Chain is a powerful feature which allows you to connect two objects together in motion. Like a tether between the two, you can connect an object’s position to the position of another object bit even more powerful is you can change the range of motion for each of those. For example when I scroll a list for 200px I can have a header move only 30px and for both of them to be in synchronicity.

Range

imagine that in a certain area of the screen you want something specific to happen but elsewhere you something completely different to happen. Range is the feature that enables you to do such things.

5. Formulas

So taking the above feature into account to the next level you need to use formulas. Formulas in ProtoPie are a subset of code functionality which is truly awesome. Properties such as position or opacity suddenly become available together with a whole host of other properties. as an example imagine you want to compare the scroll position of a scroll container with the current scroll position so you can trigger some micro interaction, formulas allow you to do that 🤯.

6. Components

Take all of the above and turn it into a reusable component, think Sketch but with interaction or wrapped up and ready to use.
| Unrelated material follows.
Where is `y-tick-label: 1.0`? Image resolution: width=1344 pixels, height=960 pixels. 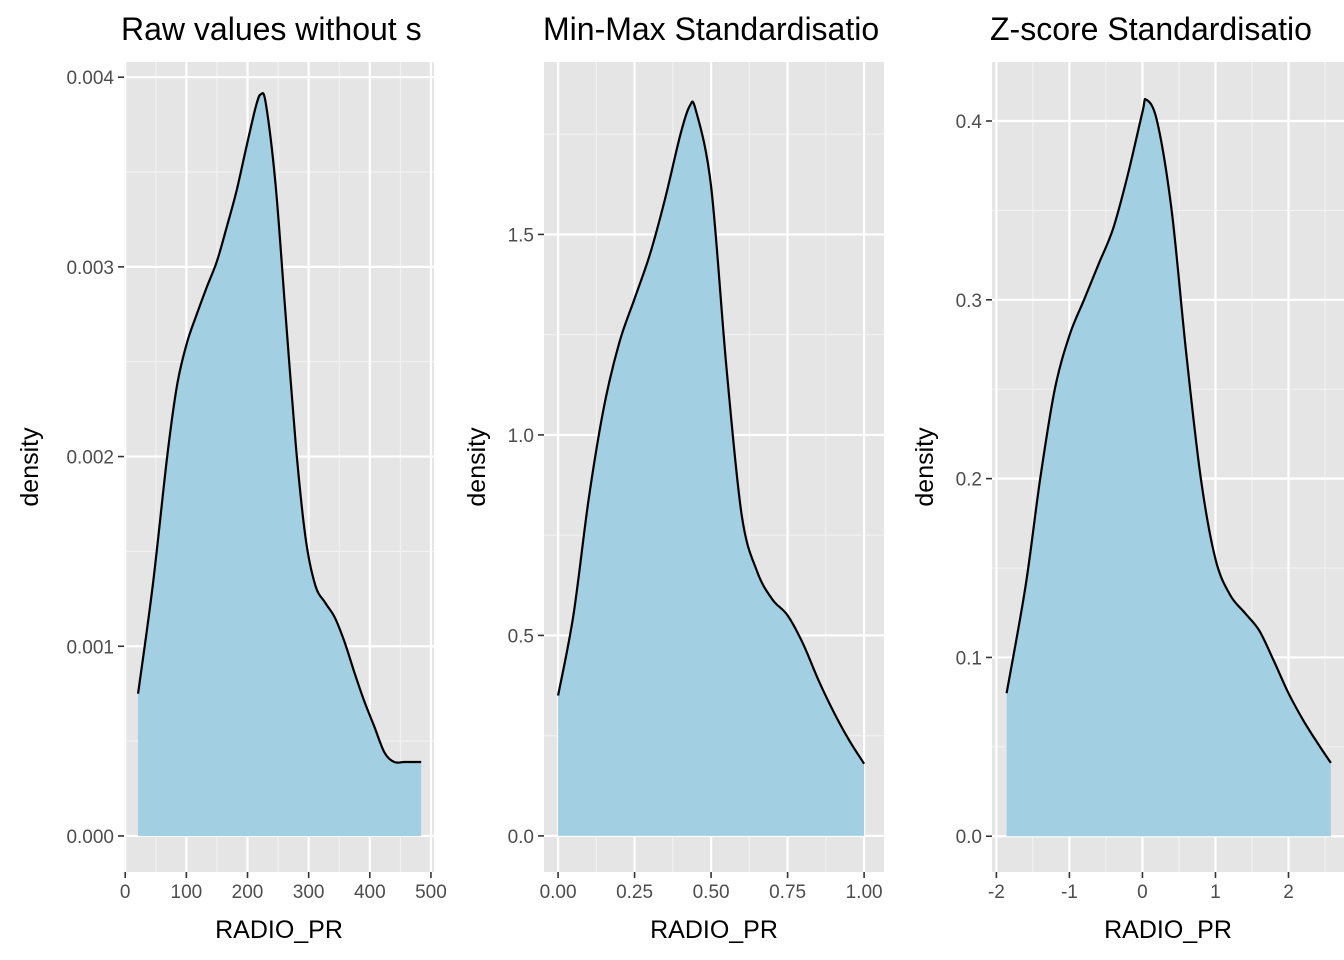 y-tick-label: 1.0 is located at coordinates (521, 436).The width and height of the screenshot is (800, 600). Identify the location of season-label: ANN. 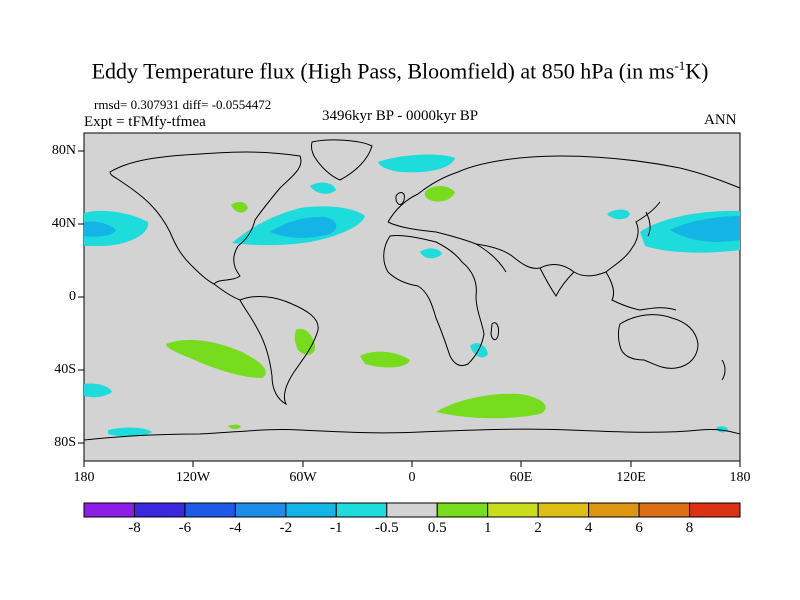
(720, 120).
Enter components. Components have the ability to receive information from your main prototype and to send information out.This means that your components can interact with the prototype that are put within. You can now think about sharing functional pieces of UI and having the ability of taking a design system approach to your interaction design, no longer are you rptototype throw away pieces of design they are now reusable and can be integrated.

7. Overrides

Once you create a component, for it to be reusable you will need to change certain values. You can override certain values of your components such as text value, colur and opacity to name but a few.

8. Constraints

To further make your components even more flexible you can se some basic constraints to make them liquid. Constrain their height and widh or make them stick to the left or right or expand to the width the you make them.

9. Import

ProtoPie supports import from Sketch, Figma and AdobeXD and within thes tools ther are specific supported features as well such as the ability to re-import without destroying changes to layers and group changes within ProtoPie. This allows you to update designs in your master file and simply update in ProtoPie without compromising your interaction work.

10. Bridge

This could be the killer feature that seals to deal so I thought i’d leave the best to last. Imagine having the ability of building not one, but two prototypes and these prototypes can talk to each other. Enter Bridge the ability to build communicating prototypes. The obvious illustration of this feature is a chat app where two real people can chat in realtime but i’ve found another interesting example. Chatbots — prototyping a chat bot by having a real person on one prototype pretending to be the chatbots with another being the user.

Conclusion

ProtoPie in my view is the most easy to learn and powerful interaction and prototyping tool out there so kick it’s tyres and let me know what you think, it will change how you work and will enable you to traverse an area that until now has been off limits for designers and the express preview of developers.